__To do__: Reproduce only the lines from the one containing "Magia (192, 970)" through the end of the data, exactly as they stand.

__Material shown__:
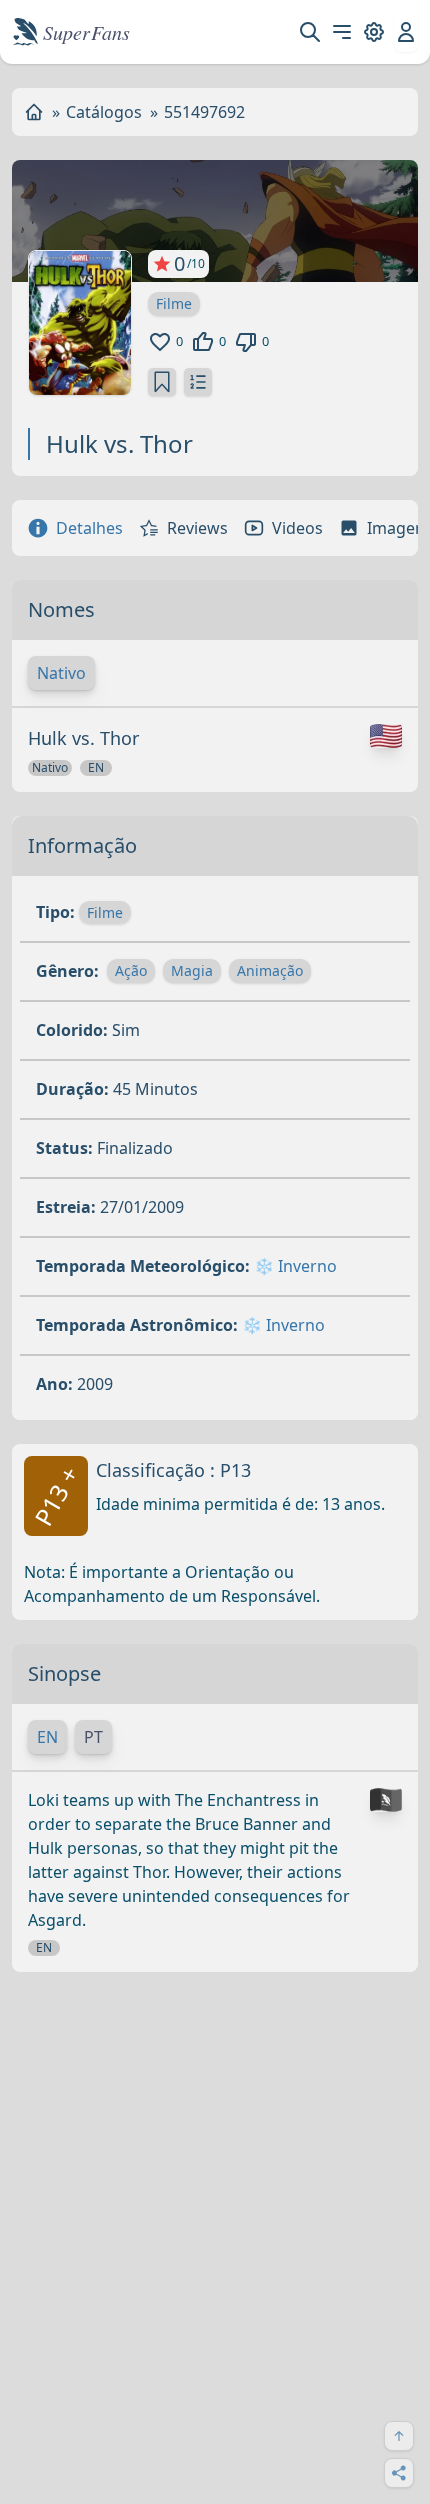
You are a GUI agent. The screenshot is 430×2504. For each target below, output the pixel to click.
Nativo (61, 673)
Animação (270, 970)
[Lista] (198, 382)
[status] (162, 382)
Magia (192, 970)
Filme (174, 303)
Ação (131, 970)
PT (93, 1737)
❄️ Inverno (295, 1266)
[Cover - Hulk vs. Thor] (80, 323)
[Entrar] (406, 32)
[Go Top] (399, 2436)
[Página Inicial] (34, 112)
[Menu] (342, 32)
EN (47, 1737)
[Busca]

__Exercise answer__:
Magia (192, 970)
Filme (174, 303)
Ação (131, 970)
PT (93, 1737)
❄️ Inverno (295, 1266)
[Cover - Hulk vs. Thor] (80, 323)
[Entrar] (406, 32)
[Go Top] (399, 2436)
[Página Inicial] (34, 112)
[Menu] (342, 32)
EN (47, 1737)
[Busca]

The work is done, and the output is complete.